**TASK STATEMENT:**
Below are records; reproduce exactly the lines from the one that has "Markedsføring (434, 1345)" through the one that has "NEWS (77, 56)", ends included, and nothing more.

**SOURCE RECORDS:**
________________________________________

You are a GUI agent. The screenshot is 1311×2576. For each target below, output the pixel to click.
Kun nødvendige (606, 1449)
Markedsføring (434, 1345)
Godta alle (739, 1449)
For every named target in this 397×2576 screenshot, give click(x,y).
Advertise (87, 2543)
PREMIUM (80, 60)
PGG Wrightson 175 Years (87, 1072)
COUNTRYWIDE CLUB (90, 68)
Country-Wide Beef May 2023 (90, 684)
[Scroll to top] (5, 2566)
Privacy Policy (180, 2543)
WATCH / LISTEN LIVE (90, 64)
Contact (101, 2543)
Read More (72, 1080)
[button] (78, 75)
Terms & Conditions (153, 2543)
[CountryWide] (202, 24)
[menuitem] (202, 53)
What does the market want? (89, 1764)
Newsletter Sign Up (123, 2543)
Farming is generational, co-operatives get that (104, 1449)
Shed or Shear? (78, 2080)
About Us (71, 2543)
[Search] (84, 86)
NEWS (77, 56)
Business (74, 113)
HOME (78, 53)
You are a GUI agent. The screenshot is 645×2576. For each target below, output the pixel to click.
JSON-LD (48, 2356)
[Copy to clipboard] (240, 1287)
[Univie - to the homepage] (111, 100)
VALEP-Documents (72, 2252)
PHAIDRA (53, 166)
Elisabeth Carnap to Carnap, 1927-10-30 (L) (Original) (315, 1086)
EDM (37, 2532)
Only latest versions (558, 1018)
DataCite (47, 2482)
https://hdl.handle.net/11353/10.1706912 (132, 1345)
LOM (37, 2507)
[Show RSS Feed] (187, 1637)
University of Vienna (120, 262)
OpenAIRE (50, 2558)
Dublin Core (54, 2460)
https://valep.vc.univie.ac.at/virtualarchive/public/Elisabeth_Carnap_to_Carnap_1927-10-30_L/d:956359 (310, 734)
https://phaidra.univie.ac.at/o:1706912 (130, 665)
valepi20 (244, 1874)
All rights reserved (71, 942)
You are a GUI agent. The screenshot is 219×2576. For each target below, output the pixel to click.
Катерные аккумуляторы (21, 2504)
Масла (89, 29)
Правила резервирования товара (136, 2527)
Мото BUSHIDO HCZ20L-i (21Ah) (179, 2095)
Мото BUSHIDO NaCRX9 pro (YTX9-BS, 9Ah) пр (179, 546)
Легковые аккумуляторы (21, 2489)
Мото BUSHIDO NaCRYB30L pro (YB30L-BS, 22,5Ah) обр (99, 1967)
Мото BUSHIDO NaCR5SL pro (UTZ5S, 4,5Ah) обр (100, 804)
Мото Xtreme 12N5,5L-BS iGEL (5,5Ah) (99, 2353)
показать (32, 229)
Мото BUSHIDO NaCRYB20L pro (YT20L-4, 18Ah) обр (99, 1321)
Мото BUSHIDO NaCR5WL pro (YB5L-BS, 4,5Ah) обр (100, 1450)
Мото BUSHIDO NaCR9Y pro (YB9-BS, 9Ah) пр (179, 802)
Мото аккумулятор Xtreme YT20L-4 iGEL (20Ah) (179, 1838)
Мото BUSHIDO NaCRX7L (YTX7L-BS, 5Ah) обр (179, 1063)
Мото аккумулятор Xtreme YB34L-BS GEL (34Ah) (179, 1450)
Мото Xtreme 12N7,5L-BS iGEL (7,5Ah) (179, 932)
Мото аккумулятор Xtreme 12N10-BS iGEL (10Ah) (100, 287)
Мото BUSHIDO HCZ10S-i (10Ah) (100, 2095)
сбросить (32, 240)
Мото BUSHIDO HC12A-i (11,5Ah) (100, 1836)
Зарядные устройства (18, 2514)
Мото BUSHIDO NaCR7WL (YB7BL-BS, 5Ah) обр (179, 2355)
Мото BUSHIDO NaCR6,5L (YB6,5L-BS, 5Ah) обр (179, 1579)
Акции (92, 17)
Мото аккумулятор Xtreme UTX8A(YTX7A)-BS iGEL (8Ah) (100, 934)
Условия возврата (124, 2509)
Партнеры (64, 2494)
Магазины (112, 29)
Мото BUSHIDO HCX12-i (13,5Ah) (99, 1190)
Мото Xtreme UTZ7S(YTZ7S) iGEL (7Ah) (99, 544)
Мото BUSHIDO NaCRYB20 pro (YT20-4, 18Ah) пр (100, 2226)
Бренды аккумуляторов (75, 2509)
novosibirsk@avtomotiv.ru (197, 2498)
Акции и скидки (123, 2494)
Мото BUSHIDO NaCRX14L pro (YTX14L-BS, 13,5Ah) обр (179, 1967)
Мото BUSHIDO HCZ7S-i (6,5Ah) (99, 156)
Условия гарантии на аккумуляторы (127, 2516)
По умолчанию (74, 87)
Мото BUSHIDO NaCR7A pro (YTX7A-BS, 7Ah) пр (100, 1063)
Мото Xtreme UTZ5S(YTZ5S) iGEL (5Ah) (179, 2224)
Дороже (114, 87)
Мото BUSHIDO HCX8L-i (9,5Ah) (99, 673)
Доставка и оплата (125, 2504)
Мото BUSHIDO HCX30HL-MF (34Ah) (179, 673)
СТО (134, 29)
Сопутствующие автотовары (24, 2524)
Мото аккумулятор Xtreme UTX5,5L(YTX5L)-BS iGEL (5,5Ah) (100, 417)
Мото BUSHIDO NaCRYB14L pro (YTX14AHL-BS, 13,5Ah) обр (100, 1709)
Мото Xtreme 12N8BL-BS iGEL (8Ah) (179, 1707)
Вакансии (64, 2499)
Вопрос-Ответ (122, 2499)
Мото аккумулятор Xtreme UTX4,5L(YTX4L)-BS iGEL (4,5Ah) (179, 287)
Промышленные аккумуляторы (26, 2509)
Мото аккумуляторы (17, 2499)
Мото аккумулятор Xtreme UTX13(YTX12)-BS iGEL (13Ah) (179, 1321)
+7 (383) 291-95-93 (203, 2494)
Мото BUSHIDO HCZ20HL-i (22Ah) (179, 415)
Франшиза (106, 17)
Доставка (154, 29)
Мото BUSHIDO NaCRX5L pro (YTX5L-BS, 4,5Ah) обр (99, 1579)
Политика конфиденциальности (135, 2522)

________________________________________

**EXPECTED ANSWER:**
Markedsføring (434, 1345)
Godta alle (739, 1449)
For every named target in this 397×2576 screenshot, give click(x,y).
Advertise (87, 2543)
PREMIUM (80, 60)
PGG Wrightson 175 Years (87, 1072)
COUNTRYWIDE CLUB (90, 68)
Country-Wide Beef May 2023 (90, 684)
[Scroll to top] (5, 2566)
Privacy Policy (180, 2543)
WATCH / LISTEN LIVE (90, 64)
Contact (101, 2543)
Read More (72, 1080)
[button] (78, 75)
Terms & Conditions (153, 2543)
[CountryWide] (202, 24)
[menuitem] (202, 53)
What does the market want? (89, 1764)
Newsletter Sign Up (123, 2543)
Farming is generational, co-operatives get that (104, 1449)
Shed or Shear? (78, 2080)
About Us (71, 2543)
[Search] (84, 86)
NEWS (77, 56)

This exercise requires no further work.